● **WORK ORDER**
Where an image appears, leave it out; otherwise repeat the data exactly.

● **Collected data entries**
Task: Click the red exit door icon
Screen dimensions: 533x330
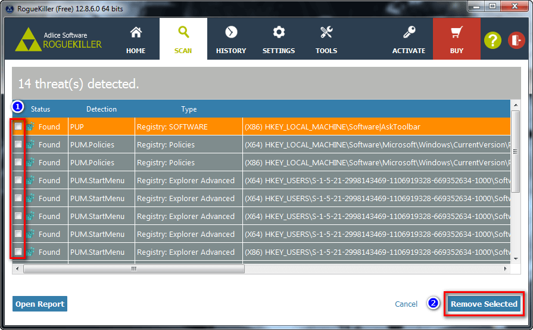Action: coord(515,41)
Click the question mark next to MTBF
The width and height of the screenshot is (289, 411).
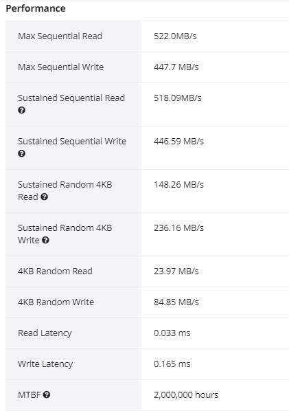(x=47, y=395)
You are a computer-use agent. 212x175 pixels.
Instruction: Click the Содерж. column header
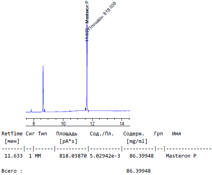pyautogui.click(x=134, y=134)
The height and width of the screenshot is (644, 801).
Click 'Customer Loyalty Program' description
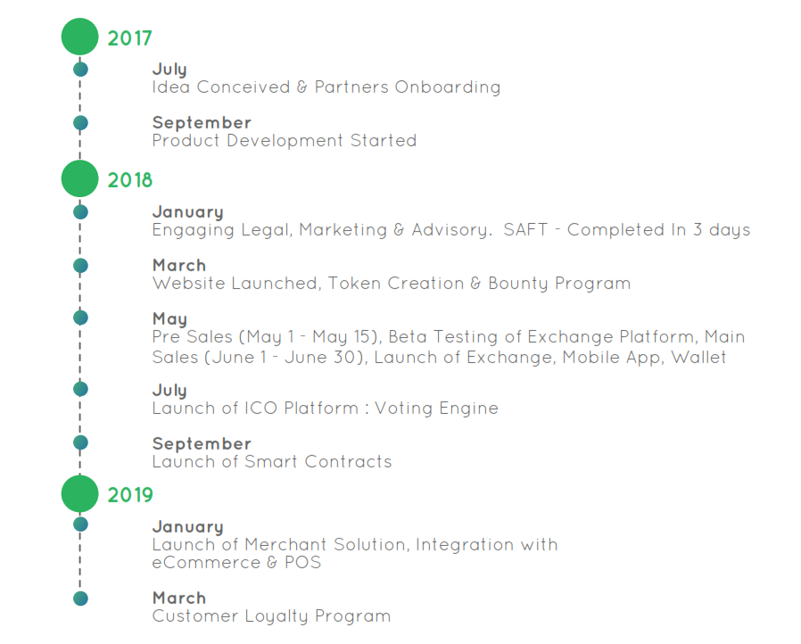[271, 616]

● **ANSWER AREA**
Task: Click the red exit door icon
Screen dimensions: 533x330
Action: coord(515,41)
Click the question mark next to MTBF
The width and height of the screenshot is (289, 411).
(x=47, y=395)
You are a computer-use agent. 212x175 pixels.
Instruction: Click the Содерж. column header
pyautogui.click(x=134, y=134)
The height and width of the screenshot is (644, 801).
Click 'Customer Loyalty Program' description
[271, 616]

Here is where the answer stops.